Measuring Blood Pressure
When you measure a client’s blood pressure you are measuring two things - the maximum pressure (systolic) and the lowest pressure (diastolic) made by the beating of the heart.
The systolic pressure is the maximum pressure in an artery at the moment when the heart is beating and pumping blood through the body.
The diastolic pressure is the lowest pressure in an artery in the moments between beats when the heart is filling.
Both the systolic and diastolic pressure measurements are important - if either one is raised beyond normal levels, it means that your client has high blood pressure (known as hypertension).
How is blood pressure measured?
1. To take a blood pressure reading, you need your client to be relaxed and comfortably seated, with their arm well supported on a bench or table. Their elbow should be resting at 90degrees
2. A cuff that inflates is wrapped around your clients upper arm and kept in place with Velcro. A tube leads out of the cuff to a rubber bulb that is used to inflate the cuff.
3. Another tube (sometimes its the same tube depending on the equipment) leads from the cuff to measureing unit (called a sphygmomanometer). This measuring unit is either a dial as shown on the right, or a column filled with mercury as shown above. Whatever pressure is in the cuff is shown on the measuring unit. This is a sealed system – only air travels between the sphygmomanameter and the cuff.
4. Air is blown into the cuff usually by squeezing the rubber bulb. Enough air is blown into the cuff to increase the pressure to about 180mmHg (pressure is expressed in 'mmHg' which is millimetres of mercury). The client will feel a tightening on their upper arm as the pressure increases.
5. A stethoscope is placed over your client’s brachial artery underneath the cuff to enable you to listen to the arterial pulse while the air is slowly let out of the cuff.
6. The systolic pressure is measured when you hear the first pulse at the brachial artery.
7. This sound slowly becomes loader, then more distant and muffled and it finally disappears.
8. The diastolic pressure is measured from the moment you are unable to hear the sound of the pulse at the brachial artery.
The following table indicates the established categories for normal and elevated blood pressure:
Top number (systolic) |
|
Bottom number (diastolic) |
Category |
Below 120 |
and |
Below 80 |
Normal blood pressure |
120-139 |
or |
80-89 |
Pre-hypertension |
140-159 |
or |
90-99 |
Stage 1 hypertension |
160 or more |
or |
100 or more |
Stage 2 hypertension |
While statistically normal values for blood pressure could be computed for a given population, it needs to be remembered that, not only does blood pressure vary from person to person, it also varies in individuals from moment to moment. Additionally, since there's no guarantee the norm of the population in question should even be considered healthy, the relevance of such values would be questionable.
In children the observed normal ranges are lower; in the elderly, they are often higher, largely because of reduced flexibility of the arteries. Factors such as age, gender and race influence blood pressure values. Pressure also varies with exercise, emotional reactions, sleep, digestion and time of the day.

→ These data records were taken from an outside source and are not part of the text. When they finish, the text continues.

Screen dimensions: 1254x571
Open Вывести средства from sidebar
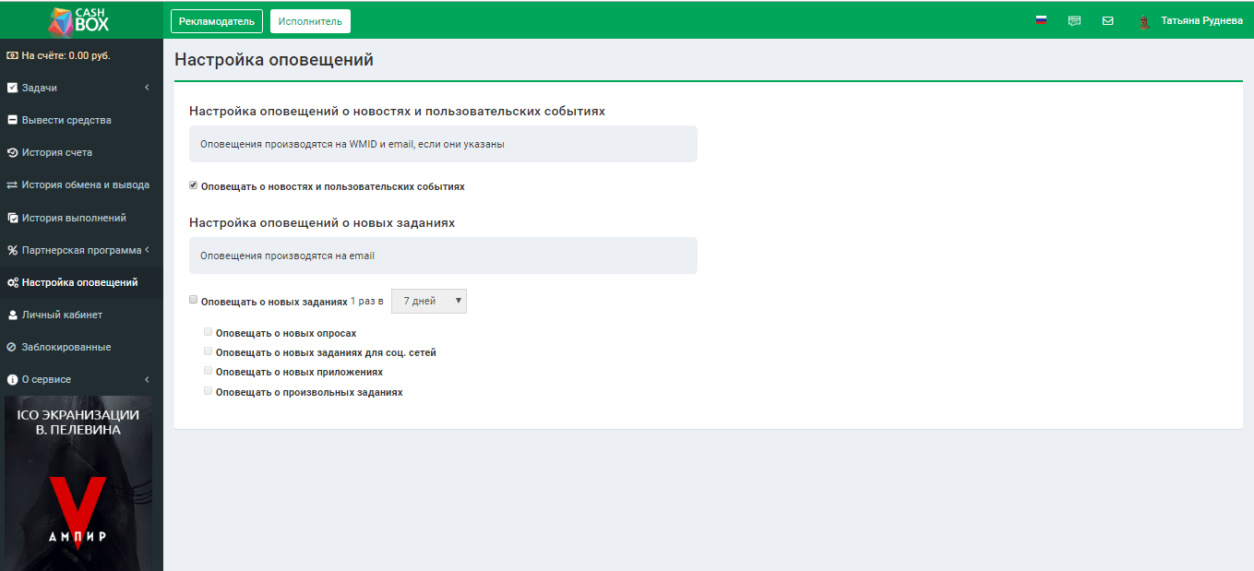point(65,119)
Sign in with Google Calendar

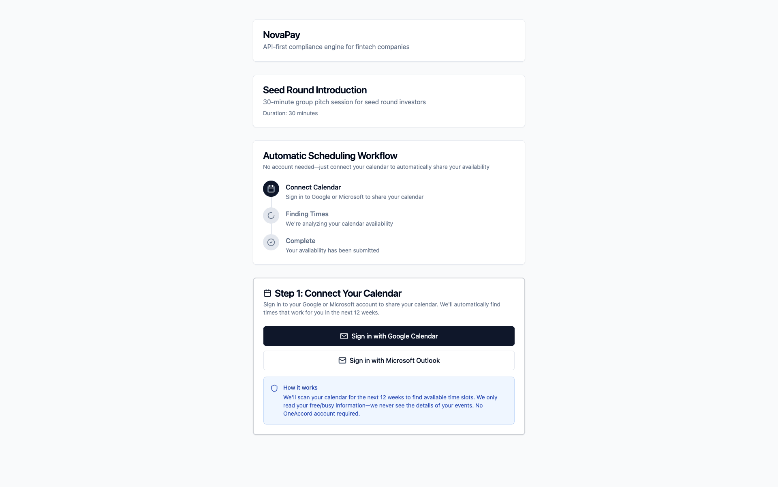[394, 336]
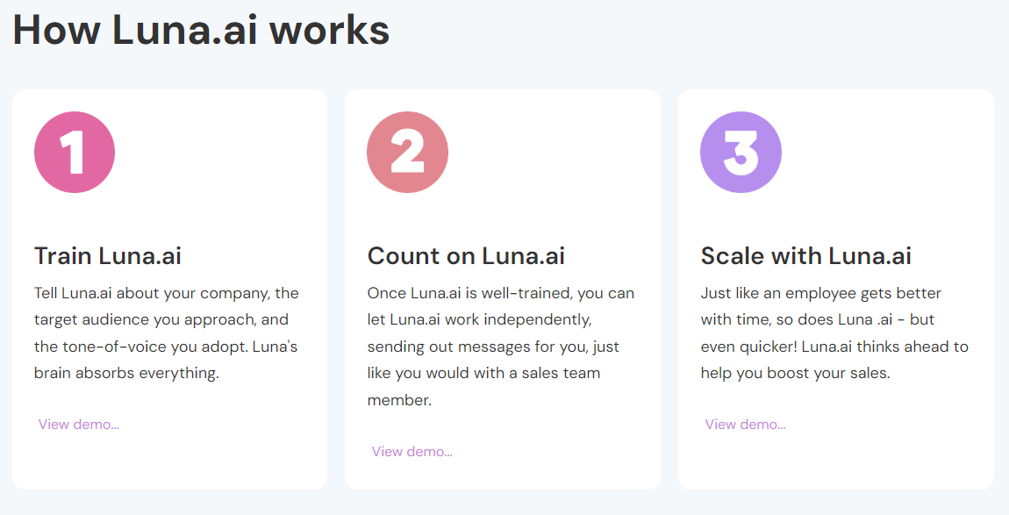The image size is (1009, 515).
Task: Click the line starting "Tell Luna.ai about your company"
Action: pos(167,293)
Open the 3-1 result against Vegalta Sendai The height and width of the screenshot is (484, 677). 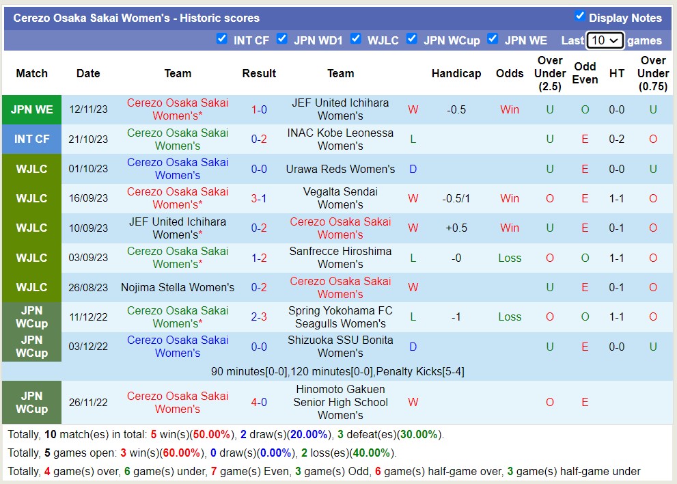pos(259,198)
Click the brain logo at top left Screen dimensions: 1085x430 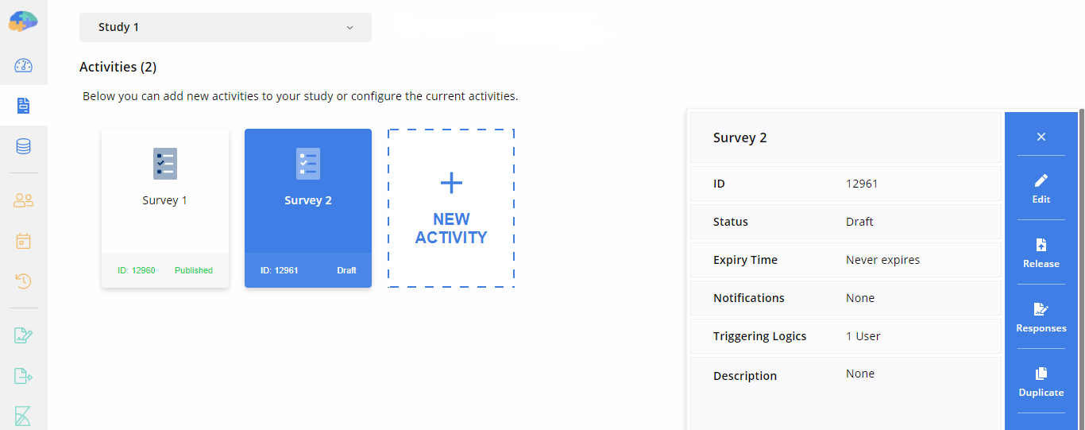point(23,21)
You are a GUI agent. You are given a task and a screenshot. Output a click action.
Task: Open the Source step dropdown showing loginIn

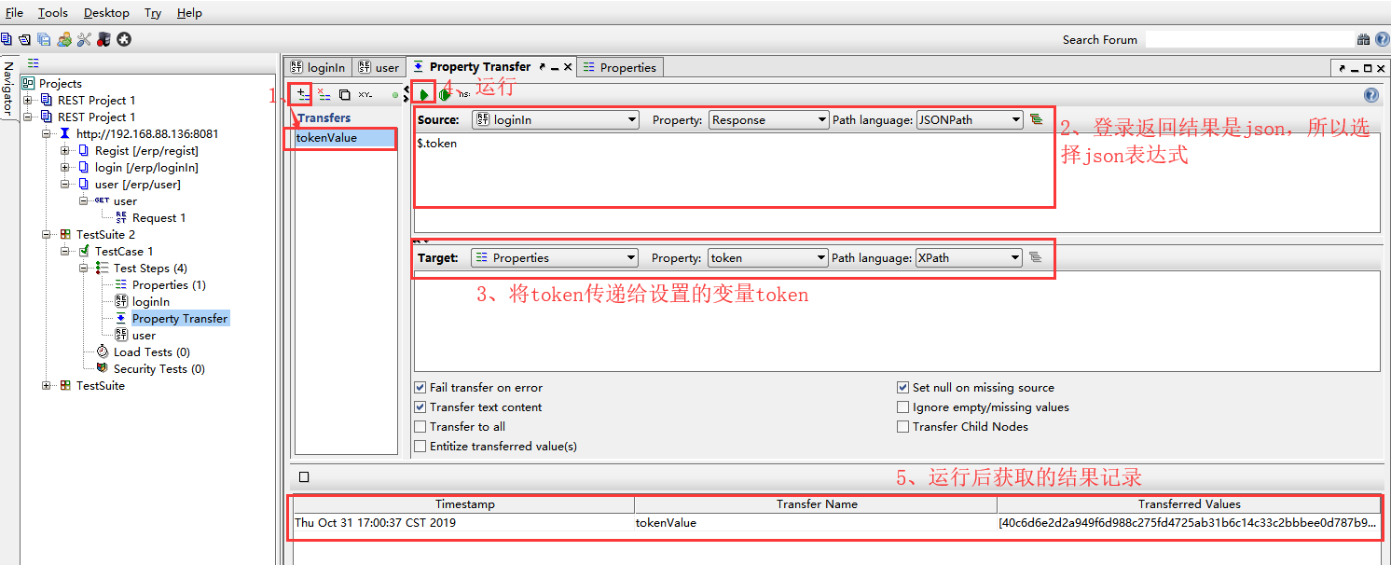pyautogui.click(x=555, y=119)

Levels above 120 but below 140 mmHg in systolic pressure, or above 80 but below 95 mmHg in diastolic pressure, are referred to as "pre-hypertensive" and often progress to hypertensive levels. Studies reveal that there are fewer cardiovascular complications at, e.g., 115 mmHg systolic than 120, and in fact arterial pressure is a continuum with decreasing pathology associated with lower levels to well within the current “optimum range”. Some data indicates that 115/75 mm Hg should be the gold standard.
Once arterial pressure rises above 115/75 mm Hg, the risk of cardiovascular disease begins to increase. Pre-hypertension is now widely considered to be a systolic pressure ranging from 120 to 139 or a diastolic pressure ranging from 80 to 89. In the past, hypertension was only diagnosed if secondary signs of high arterial pressure were present, along with a prolonged high systolic pressure reading over several visits. In the U.S., this reactive stance has been soundly rejected in the light of recent evidence.
In the UK, mirroring abandoned earlier U.S. practice, nursing students continue to be taught that their patients’ readings should be considered ‘normal’ if in the range:
- Systolic: 110 - 140mmHg
- Diastolic: 70 - 90 mmHg
Clinical trials demonstrate that people who maintain arterial pressures at the low end of these pressure ranges have much better long term cardiovascular health. The principal medical debate is the aggressiveness and relative value of methods used to lower pressures into this range for those who don't maintain such pressure on their own. Elevations, more commonly seen in older people, though often considered normal, are associated with increased morbidity and mortality. The clear trend from double blind clinical trials has increasingly been that lower arterial pressure is found to result in less disease.
Regardless of the debate surrounding ‘optimal’ levels, accurately measuring your clients blood pressure is the most important safety measurement you make as a personal trainer. So you must learn how to do this correctly to gather an true insight into the cardiovascular health of your clients.